In the last few years, most players who wanted to play junior hockey could find a spot, camp out there, and live the dream.  If you could pay, you could play. However, this year has proven to be much different, and next season will likely be more of the same.  There are many who need to adjust their mindset.  What I have to say isn’t likely to win me any friends, but it needs to be said.  

You are not simply playing for the team you are on.  The second you sign a junior contract, you aren’t in youth hockey anymore.  You are from that day forward on an extended try out that doesn’t end until you hang up the skates for the last time.  You must compete every single practice, every team workout, and every shift of every game to earn not only playing time but your shot at the next level.  That team you are playing on is simply the vehicle to get you there, and there is ALWAYS someone watching you.  This is big boy hockey.  

There are no guarantees of playing time, and I don’t care what that coach told you.  He wasn’t lying either, even if he told you that he saw you as a top 6 forward, and that wasn’t where you ended up.  That was his assessment at the time, and if he had an opportunity to bring in a better player later on, or you didn’t put the work in and someone else did, well, things change.  Suck it up, buttercup.  It’s time to get to work.  The coach’s butt is on the line, too.  He needs to keep the GM or the ownership group happy by showing up with a winning team so he can put butts in seats so the front office can get sponsorships and so he doesn’t end up on the chopping block as well, all the while balancing player development and keeping parents happy or at least not breathing down his neck.

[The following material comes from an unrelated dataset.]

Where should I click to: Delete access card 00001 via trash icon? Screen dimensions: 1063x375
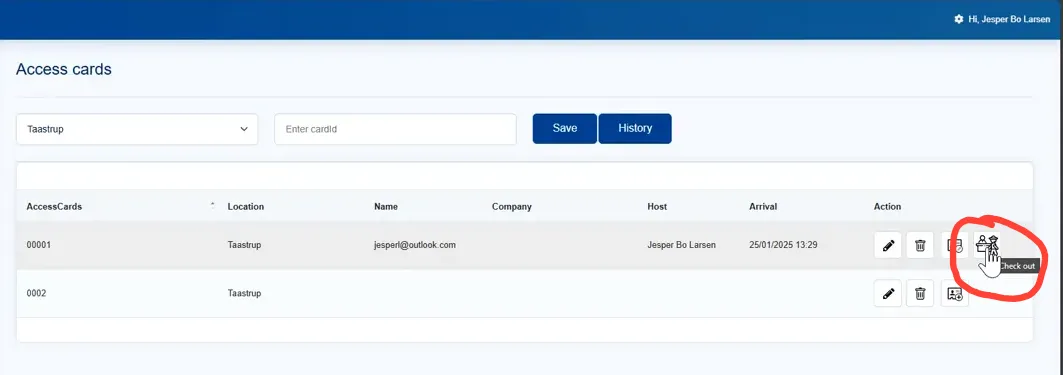[920, 245]
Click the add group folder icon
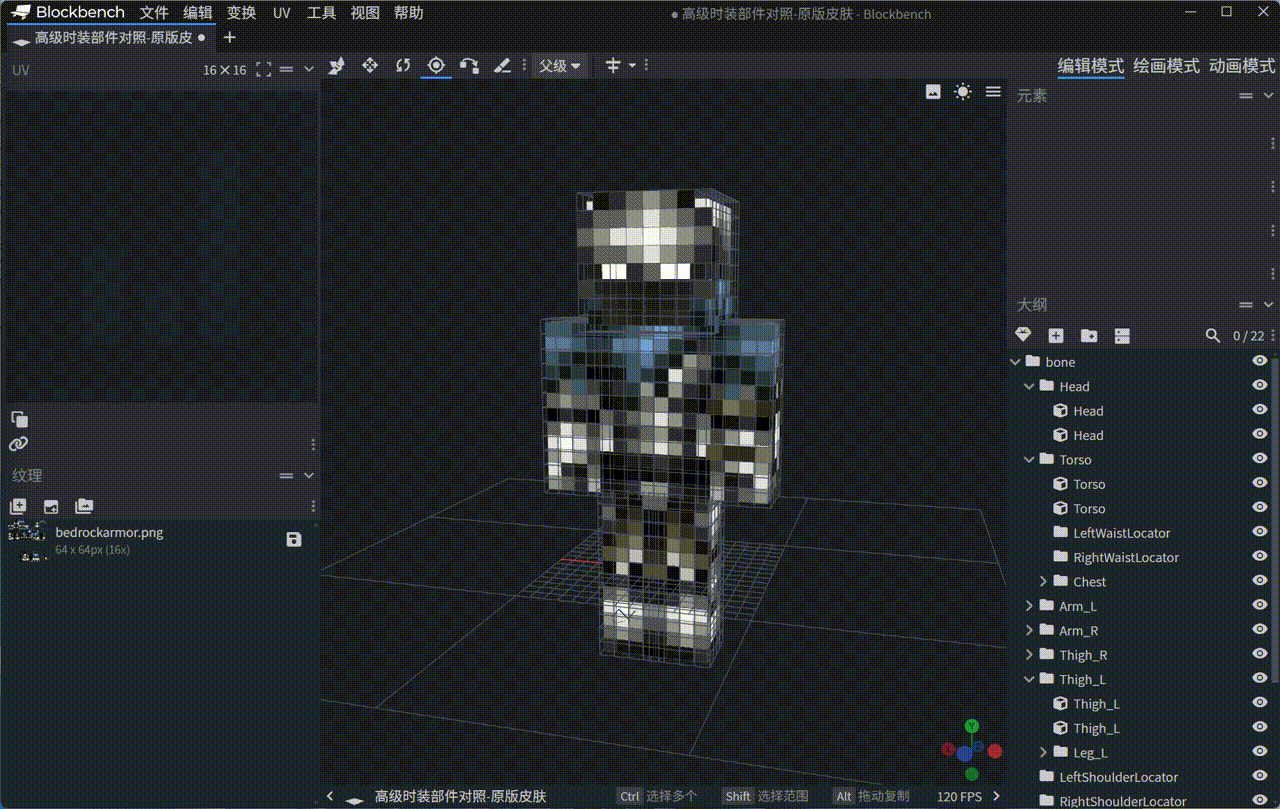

Making a team doesn’t guarantee you stay there, even if you paid for it.  Of course, most of these teams have every intention of keeping and developing players.  They look good when they move guys up. The team looks good when players want to return.  However, if a player has a bad attitude or work ethic or is just a general pain in the rear, in years past they might have kept the kid if they needed bodies, but this year?  No way.  That kid is going to be replaced.  The team has to do what is best for them, and coaches can even like you a whole lot but still not have a spot on their team for you.  It’s business.

It’s a rough game, and I’m not talking about on the ice.  A junior hockey journey is a roller coaster ride, and whatever you think you have planned might just blow up in your face, but you can’t dwell on what you thought the plan was.  You have to constantly adjust and make the best of what is in front of you right now, and keep moving forward.

It is very similar to my own parenting journey.  When I got pregnant, I thought it would go the way it seemed to go for everyone else I knew, but it didn’t.  The pregnancy was miserable with multiple issues, and ended up being very high risk because he was also expected to have some rare and possibly very severe issues.  I was in intensive care after the birth that came earlier than expected, and for the first few years of his life, they weren’t sure he would survive past the age of 12.  Literally nothing went the way even the doctors thought it would.  While my friends were celebrating milestones with their babies, I was dealing with constant doctor’s appointments, surgeries, and hospitalizations among a host of other things. 

Four months into his life, his father left, and I had no family nearby, so I had to deal with most of it alone.  It wasn’t at all what I envisioned when I thought about having a baby, but it was what I got.  My plans were not just thrown out the window, but the universe ripped their guts out, stomped on them, and set them on fire.  My only option was to just keep going.

Junior hockey can be like that.  You are allowed to mourn the loss of your plans, but your time is better spent dealing with assessing where you are now and how you can get to where you want to be.  Expect those plans to change, and don’t let your expectations get in the way of reality.  It’s not over until it’s over, but it’s over if you think it is.